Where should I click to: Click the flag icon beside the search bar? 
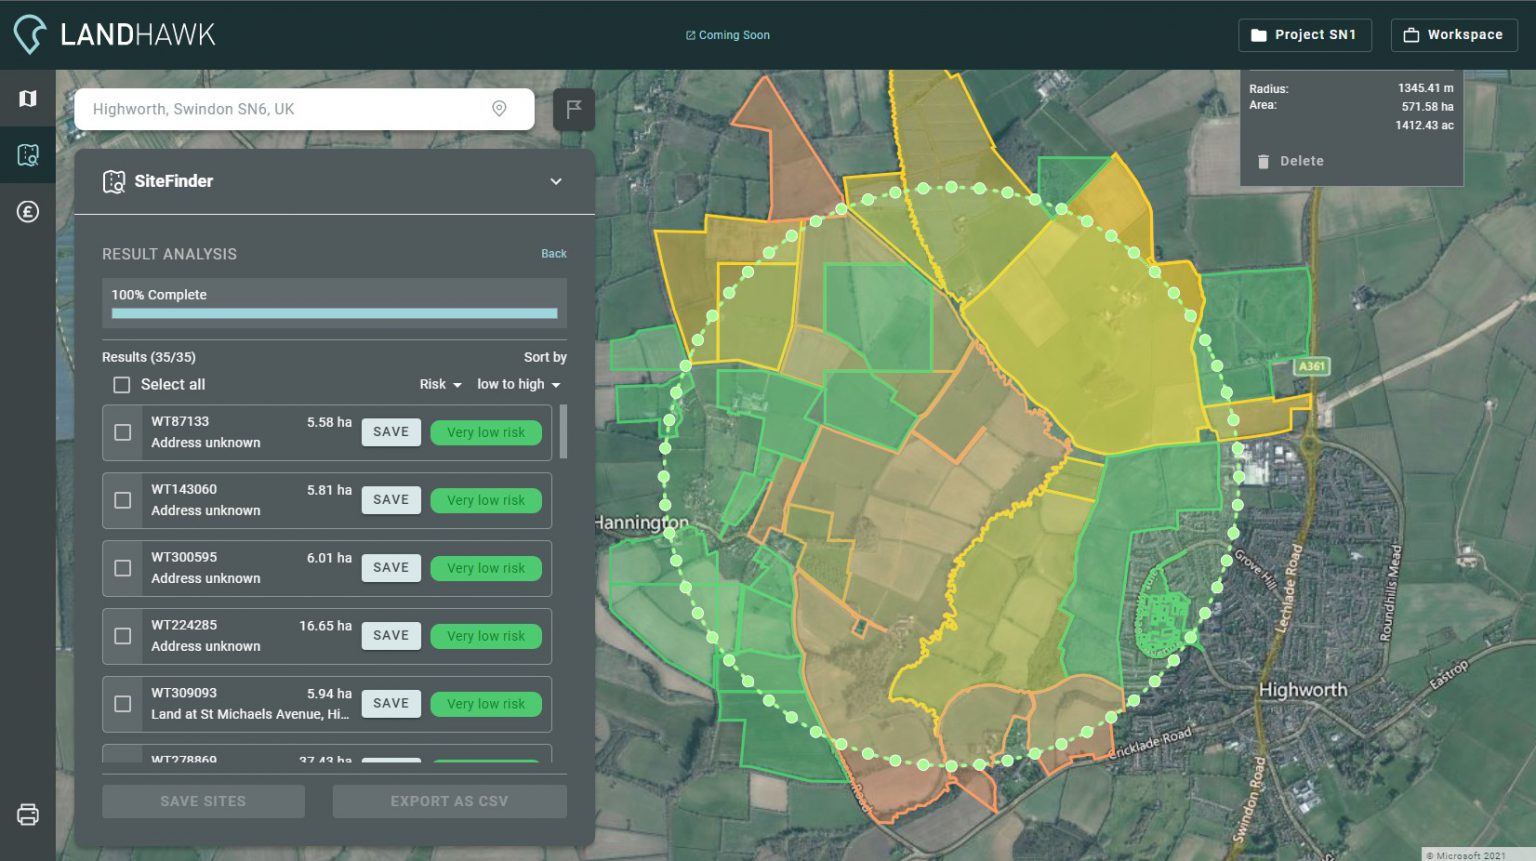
---*---
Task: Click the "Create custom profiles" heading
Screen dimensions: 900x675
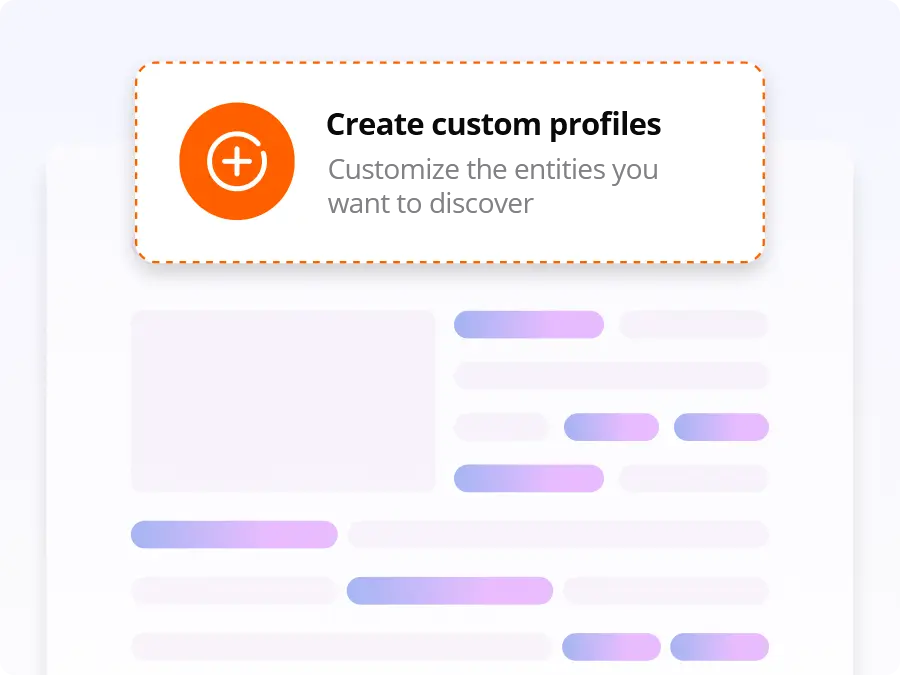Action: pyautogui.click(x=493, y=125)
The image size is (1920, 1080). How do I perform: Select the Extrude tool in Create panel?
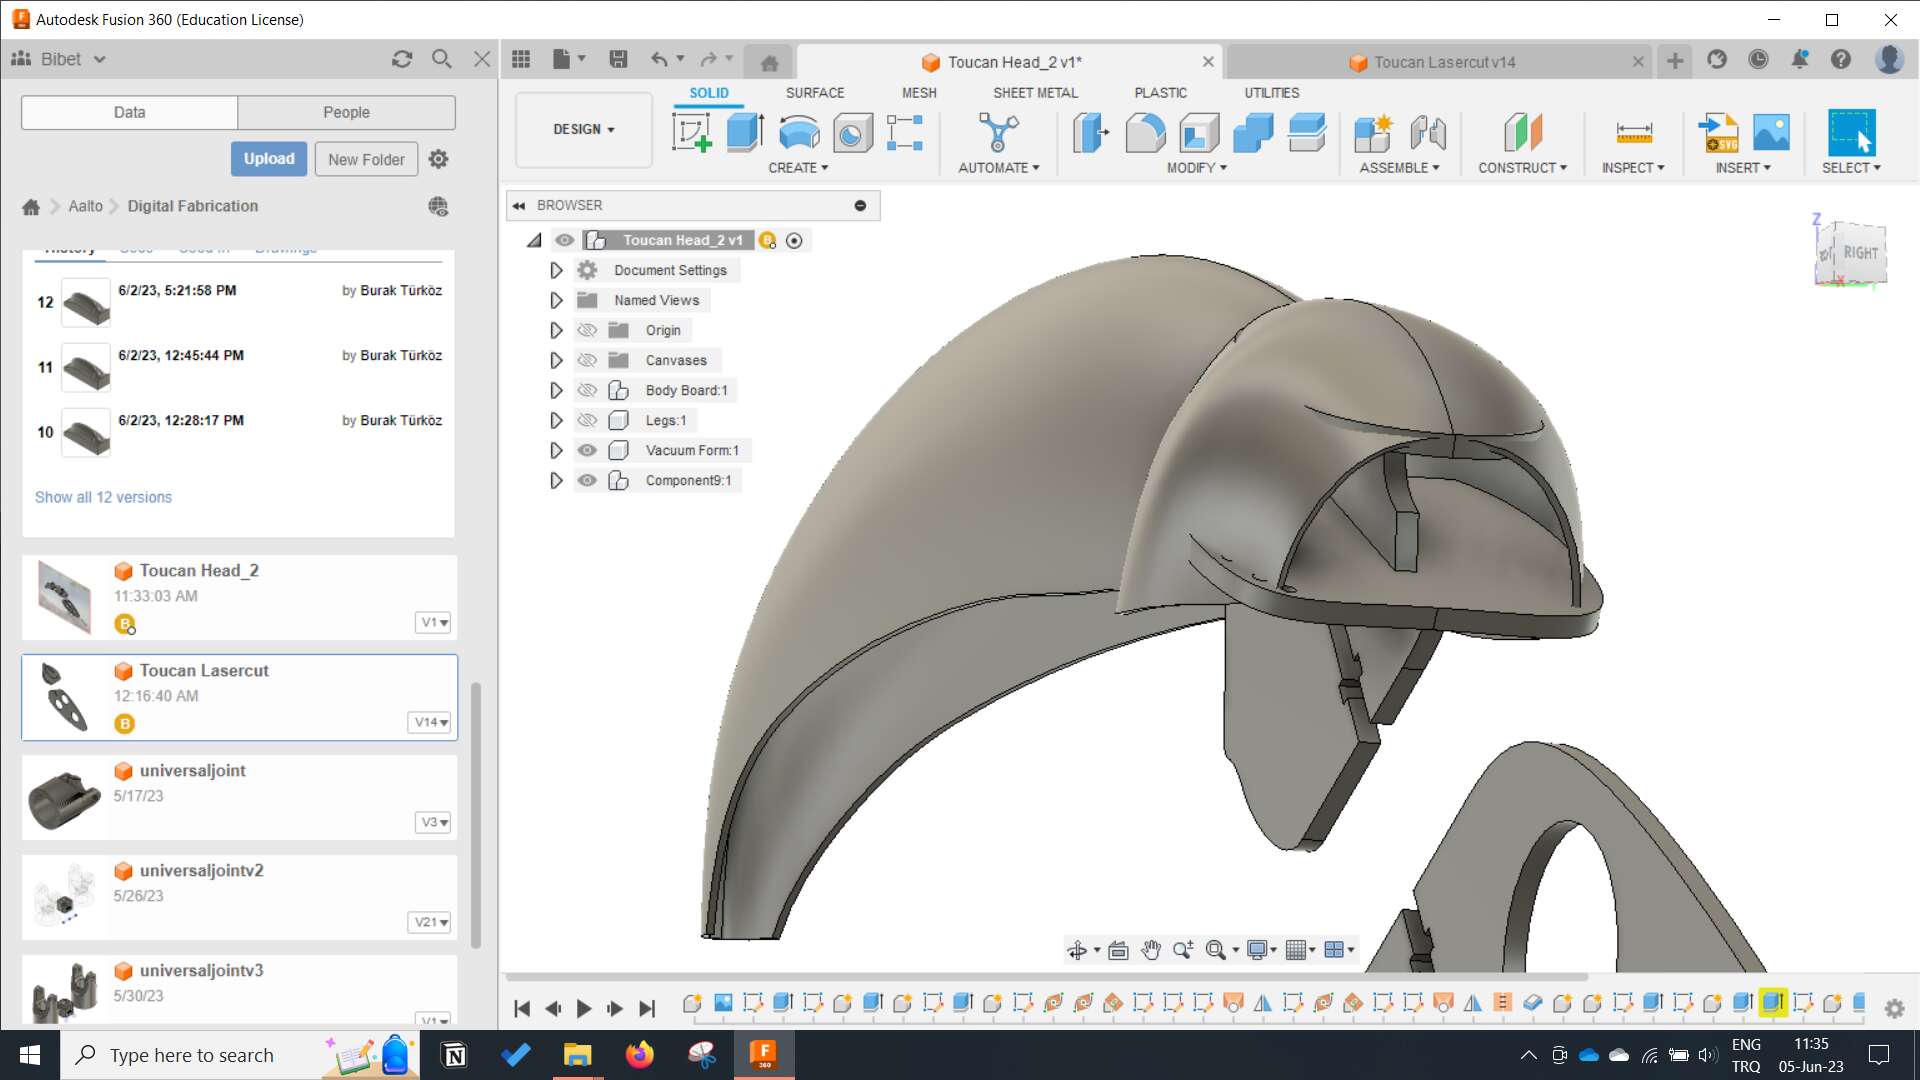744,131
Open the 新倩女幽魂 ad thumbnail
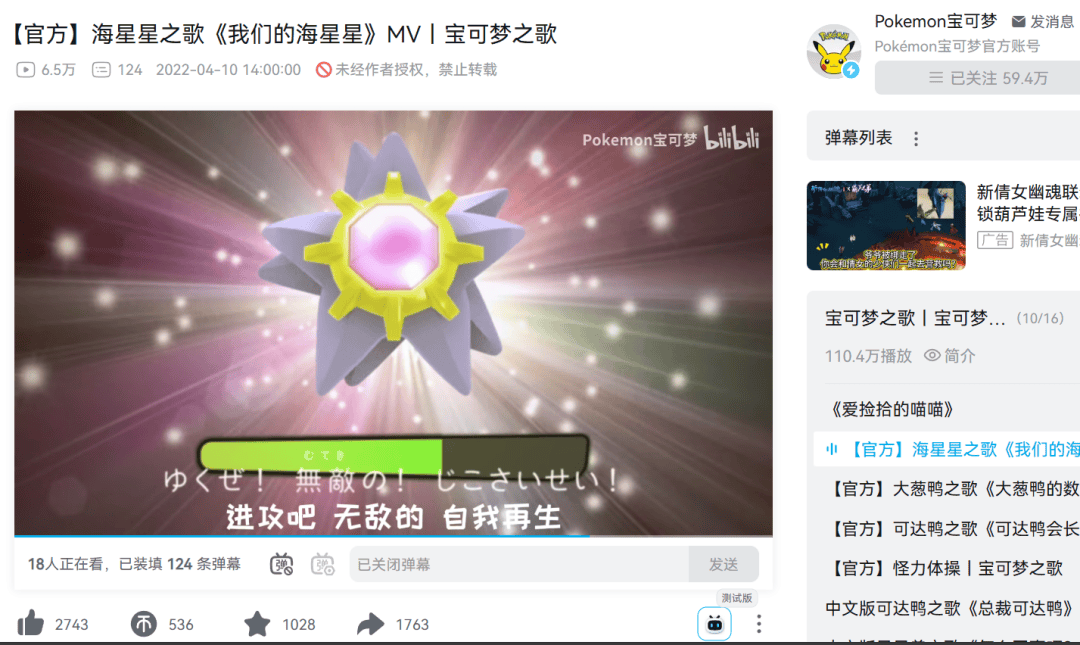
---*---
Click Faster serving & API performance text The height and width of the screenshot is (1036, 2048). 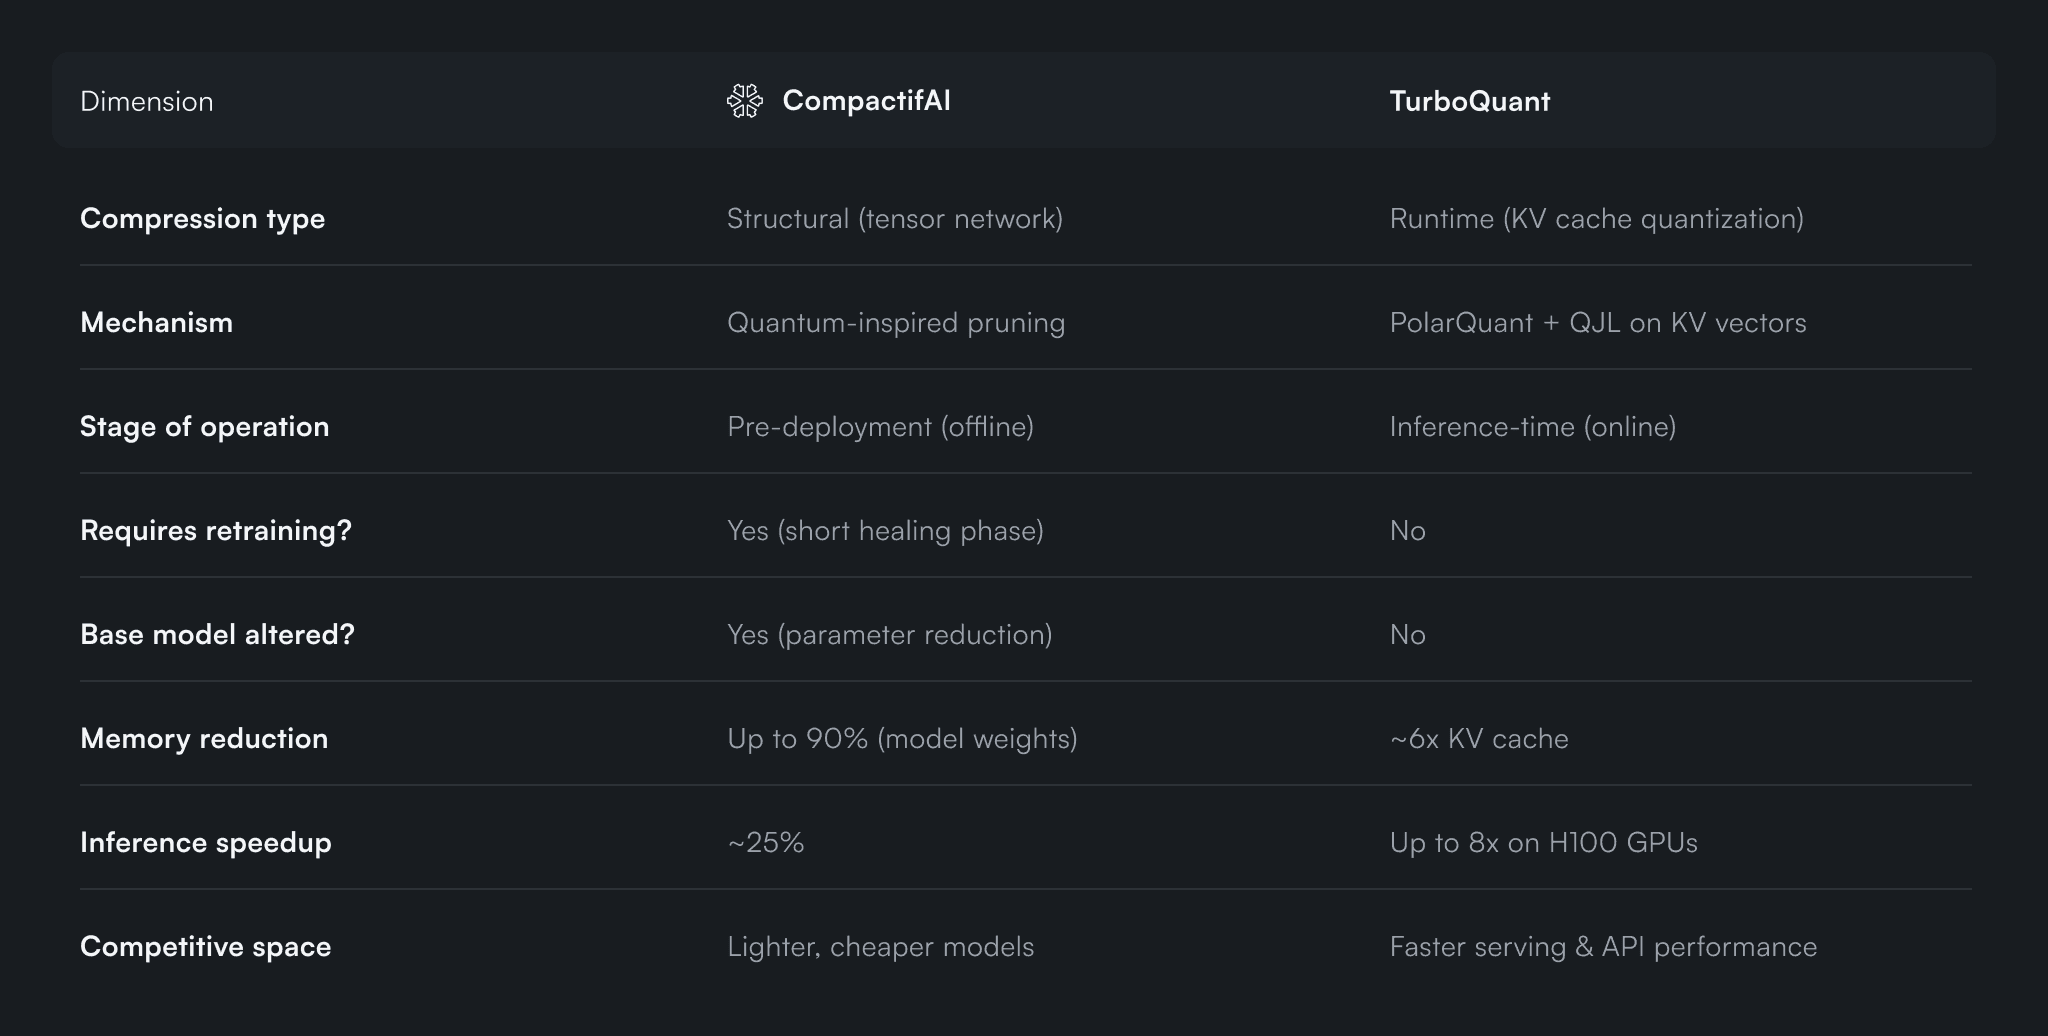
---*---
### EXERCISE PROMPT
Retype the lines above exactly as they appear, from the line containing "Task: Click the" through the line containing "Open the 新倩女幽魂 ad thumbnail", and leave out any pictures.

### TASK RESPONSE
Task: Click the "Create custom profiles" heading
Screen dimensions: 900x675
Action: pyautogui.click(x=493, y=125)
The image size is (1920, 1080). How do I perform: Select the Extrude tool in Create panel?
744,131
Open the 新倩女幽魂 ad thumbnail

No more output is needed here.